Update codeql run frequency

[dyastremsky]

Increase codeql static analysis run frequency. Run daily on Sunday-Friday, 6pm PST. (Interpreted in UTC: 1am Monday-Sunday).

[rmccorm4]

Can you explain the rationale? Are there any costs with running more frequently? Too many spam alerts? And why cron style over per pull request like before?

[dyastremsky]

Can you explain the rationale? Are there any costs with running more frequently? Too many spam alerts? And why cron style over per pull request like before?

Mostly for consistency. I was looking at GitHub's template that specifies doing it 5x per week and updated the rest to do something similar for our workdays. Reviewing codesql's documentation, it looks you're right that scheduled jobs are in addition to the events.

Scanning code on a schedule informs you about the latest vulnerabilities and errors that GitHub, security researchers, and the community discover, even when developers aren't actively maintaining the repository.

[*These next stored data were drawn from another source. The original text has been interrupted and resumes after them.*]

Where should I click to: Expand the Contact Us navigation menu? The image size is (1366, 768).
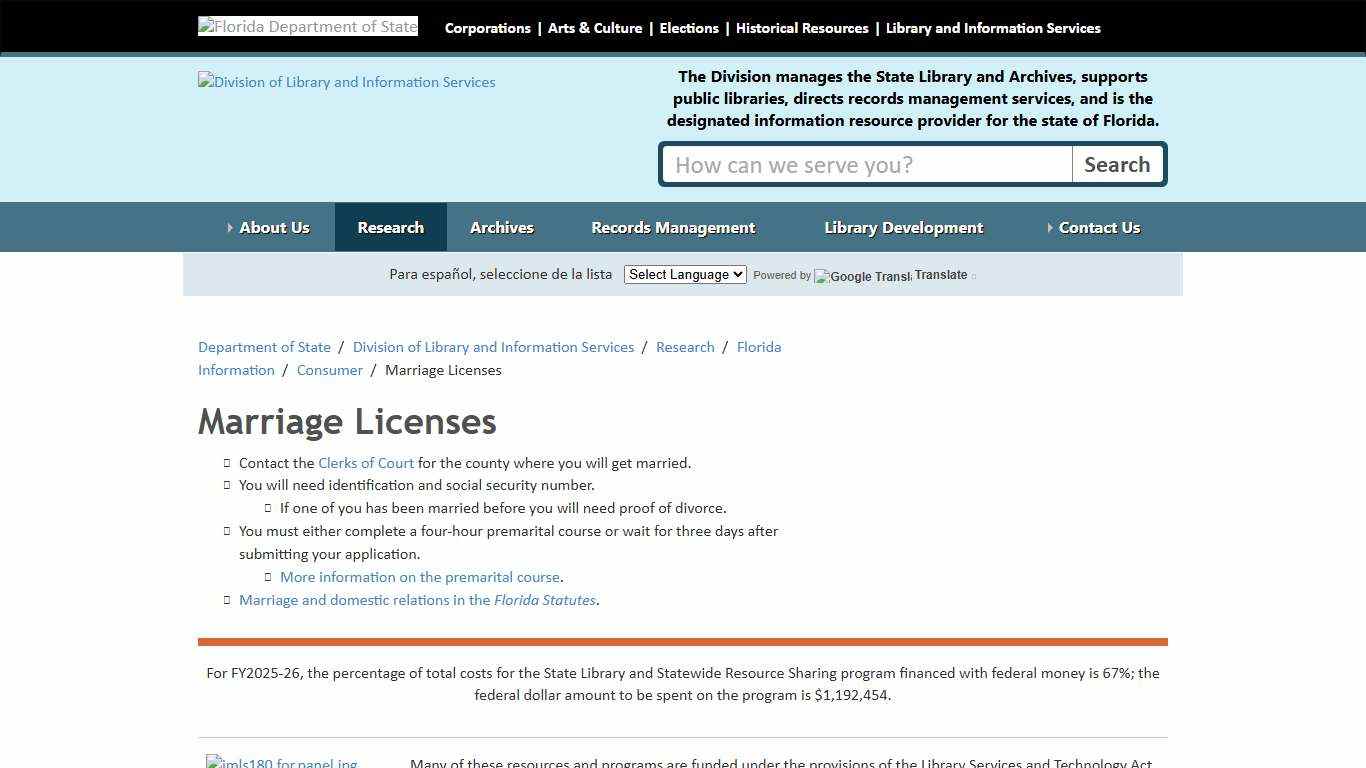pos(1099,227)
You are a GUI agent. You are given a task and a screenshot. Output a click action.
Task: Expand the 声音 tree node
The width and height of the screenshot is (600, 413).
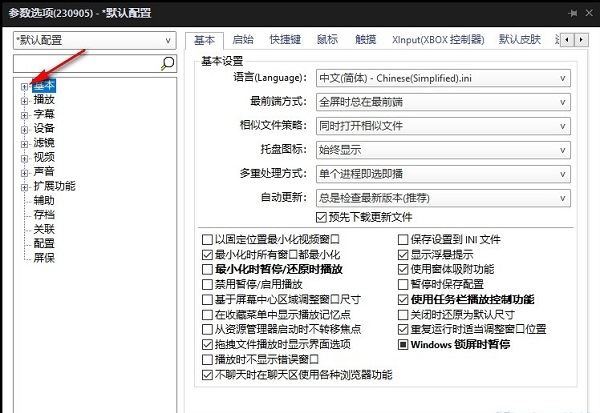click(23, 171)
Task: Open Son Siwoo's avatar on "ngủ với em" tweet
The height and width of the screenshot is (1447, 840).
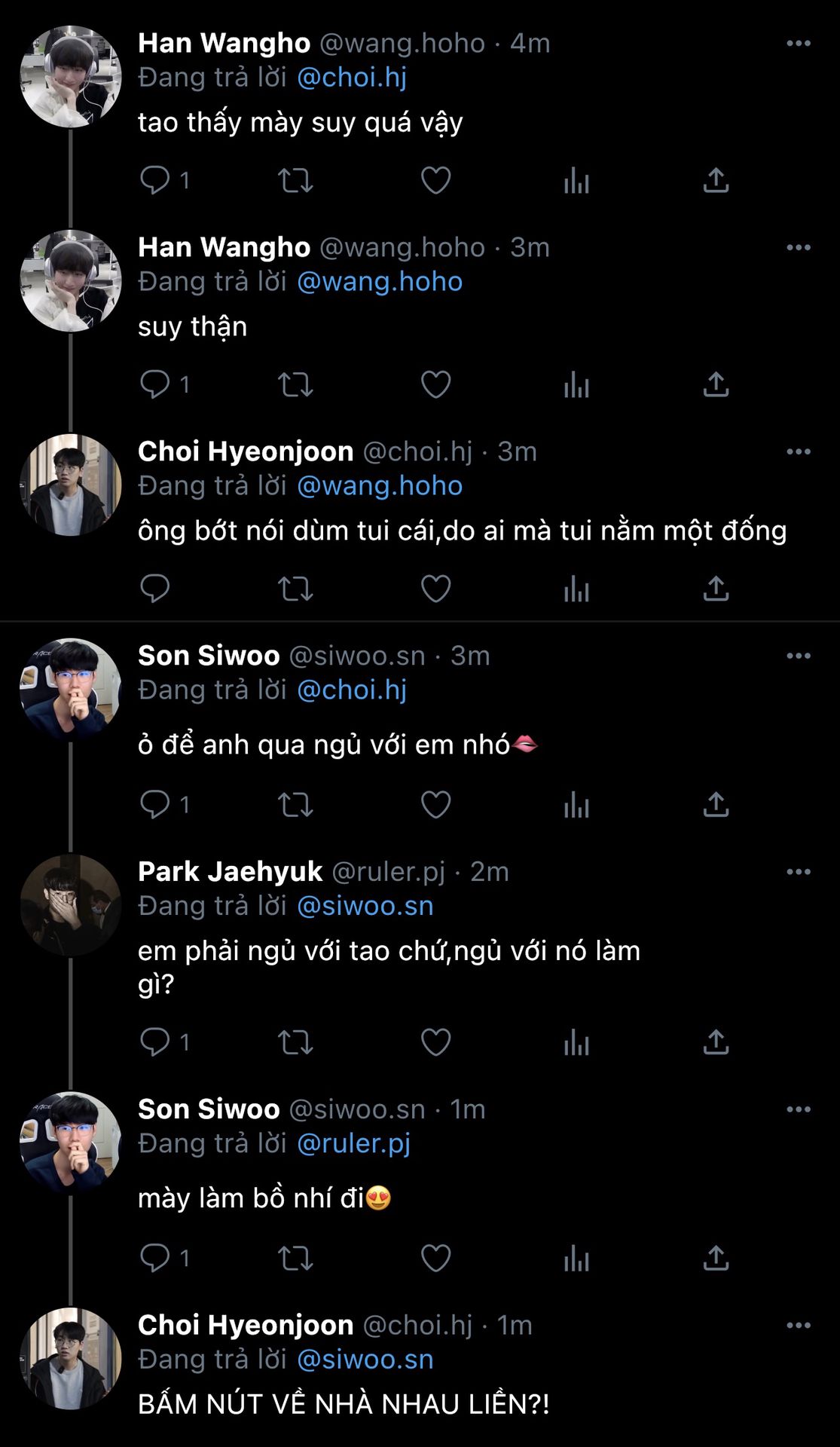Action: (x=71, y=689)
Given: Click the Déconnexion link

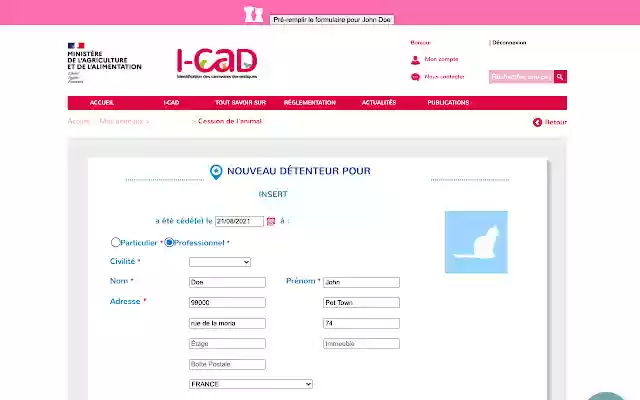Looking at the screenshot, I should [x=509, y=42].
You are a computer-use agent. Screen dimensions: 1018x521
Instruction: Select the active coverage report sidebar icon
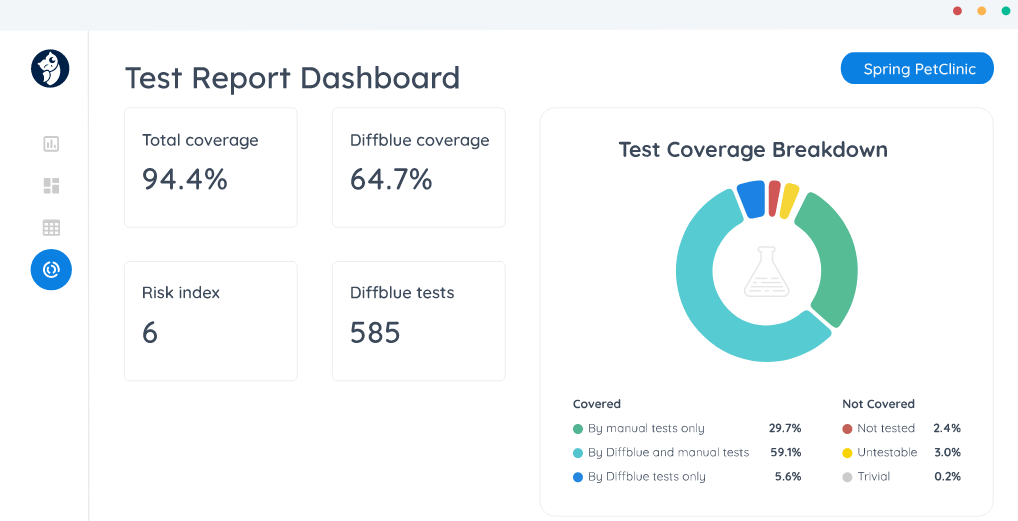tap(51, 270)
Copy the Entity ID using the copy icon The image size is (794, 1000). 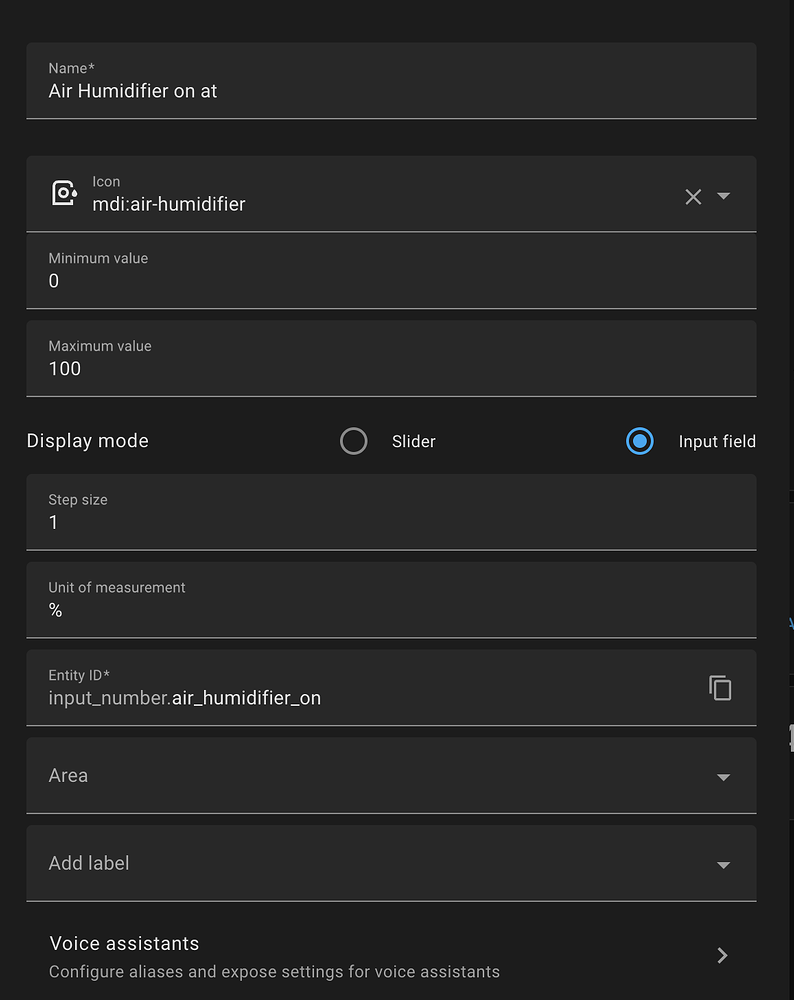point(720,687)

This costs us nothing as public repositories get unlimited minutes of GitHub Actions for free. We wouldn't get more alerts, the alerts would just be refreshed more often. However, this may be more than we need. If that's the case, then I'd still want to be consistent across all repos. If you'd prefer to keep a weekly job, let me know... I may put you down as a reviewer to update the already-merged PRs, if that's okay with you.

[rmccorm4]

I'm happy with making them more frequent, just wanted to understand the changes compared to what we had before. Thanks for explaining 🙂